I know that scientifically I am not at all separate from my body, but it can be helpful for me to think of my body as an entity of its own so that I can psychologically distance myself from its actions. Let me reiterate that this is not a way of escaping responsibility. Instead, it is a way of acknowledging that ultimately life is living me, not I life.

There is no humonculus in my head pulling the levers. There is simply a process unfolding. A process that started with a fertilized egg, and ends with a return to dust.

Take Responsibility

All I’ve said about the downsides of blame is simply to turn the focus back to what happens next, in the moment after you’ve made a mistake. It is up to all of us to change ourselves, since no one else has any power to do so.

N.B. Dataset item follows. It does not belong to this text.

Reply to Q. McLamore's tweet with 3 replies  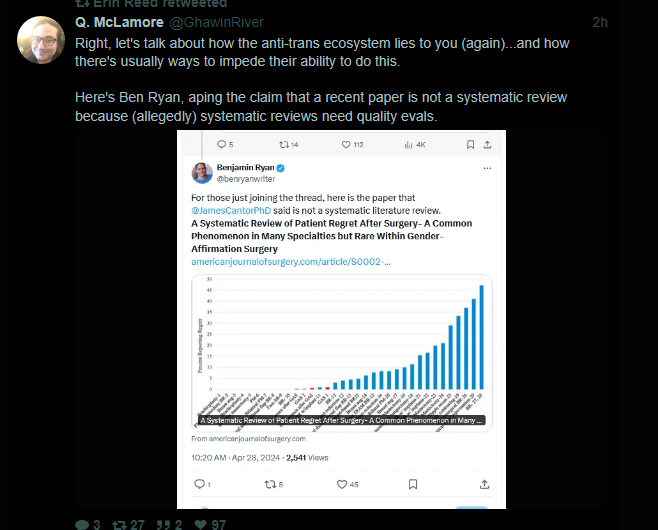coord(81,524)
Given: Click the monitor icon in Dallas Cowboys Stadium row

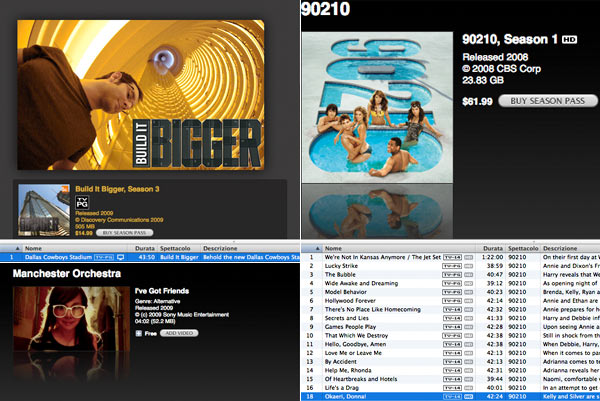Looking at the screenshot, I should [120, 257].
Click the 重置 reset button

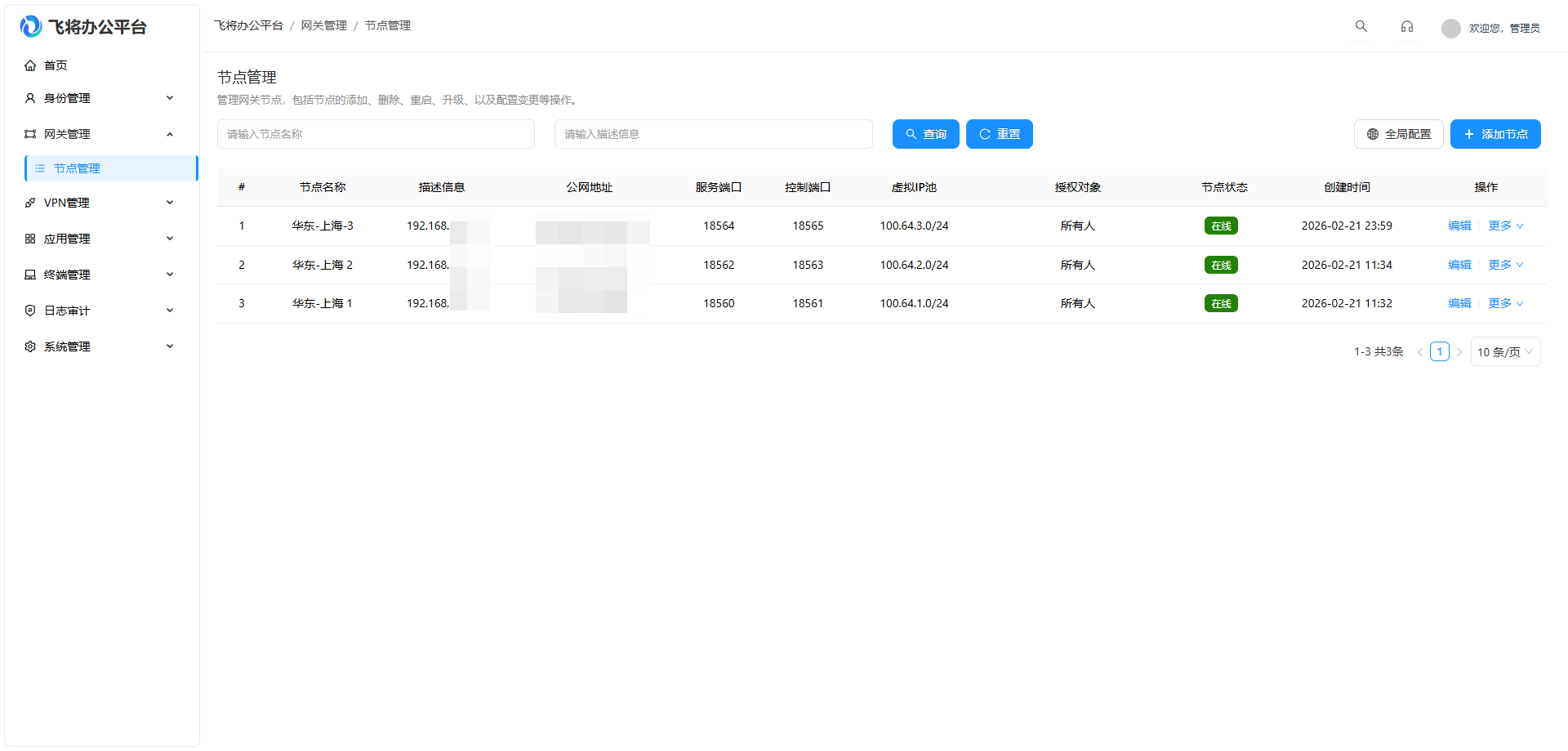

We can lock you up for the rest of your life, but can’t change your heart and mind. Not without your wanting us to.

When we’ve fucked up, let’s admit it without judging ourselves, and without trying to place blame elsewhere. Instead, let’s consider how we might be transformed through the experience of failure, how we might firm up our character and become better people.

When others have shown us their dark, their weak side, let’s not blame them for who they are. Instead, let’s take collective responsibility (a uniquely un-American concept) for fixing things, and ensuring this kind of failure is prevented in the future.

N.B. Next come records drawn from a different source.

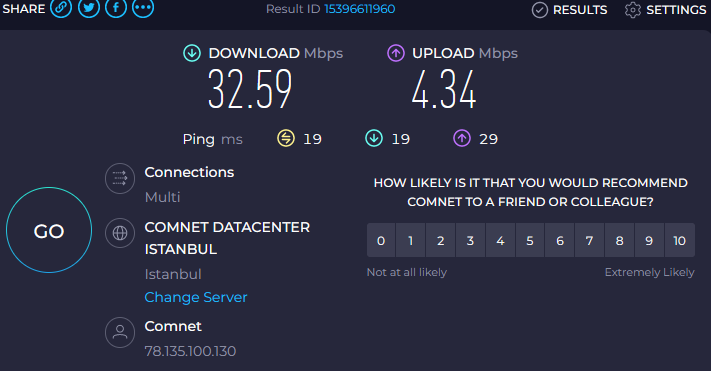The height and width of the screenshot is (371, 711).
Task: Open the RESULTS page
Action: pos(570,10)
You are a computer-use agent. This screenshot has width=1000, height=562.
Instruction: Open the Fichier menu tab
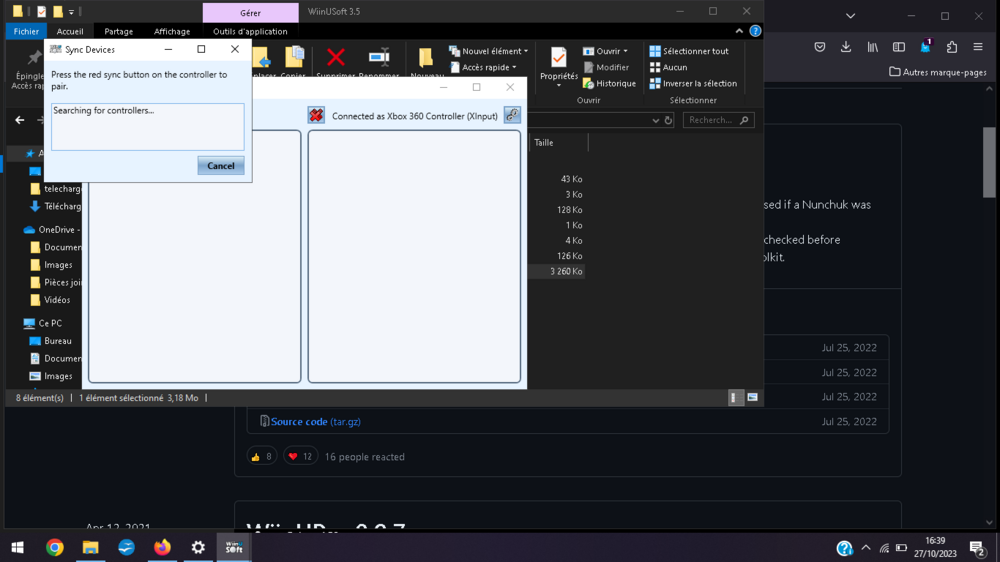26,31
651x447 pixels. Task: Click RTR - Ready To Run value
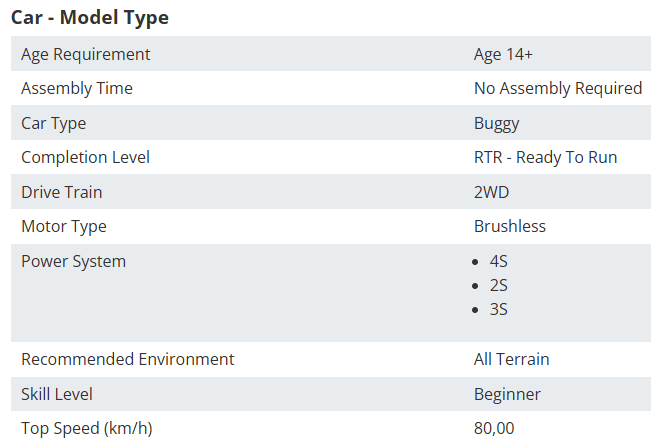coord(546,157)
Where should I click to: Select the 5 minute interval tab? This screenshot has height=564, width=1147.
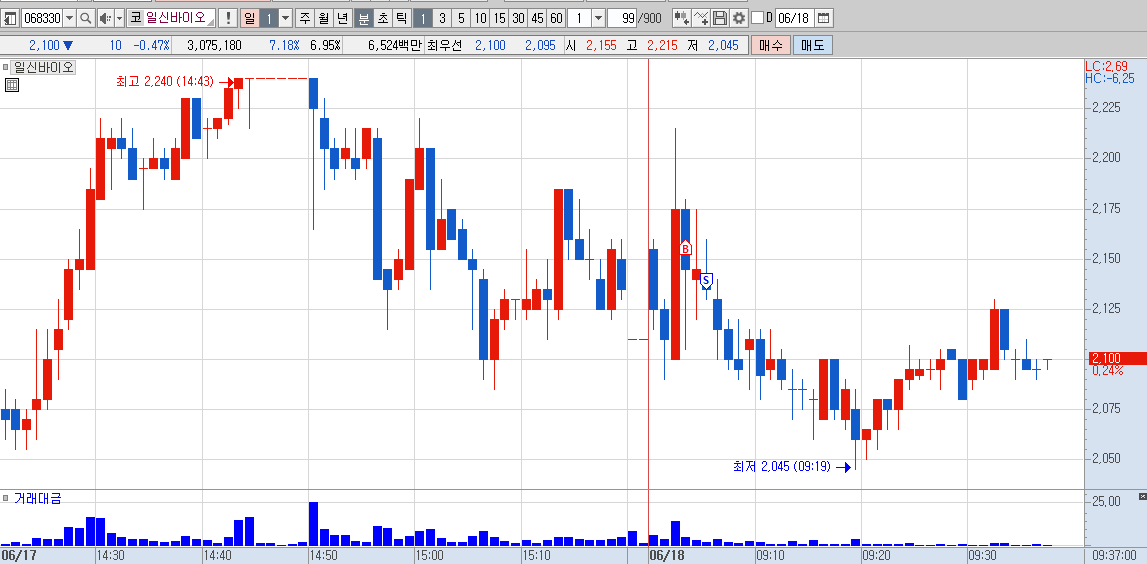[460, 18]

Since we are not the individuals we think we are, but instead are networked in infinitely complex ways, totally interdependent, mutually affected and malleable, let’s take care of each other. Find ways to help one another. Create environments that produce the behavior we want, instead of depending on each other to be saints by dint of hard effort.

Let’s take responsibility for both our actions and each other. Let’s stop playing the blame game.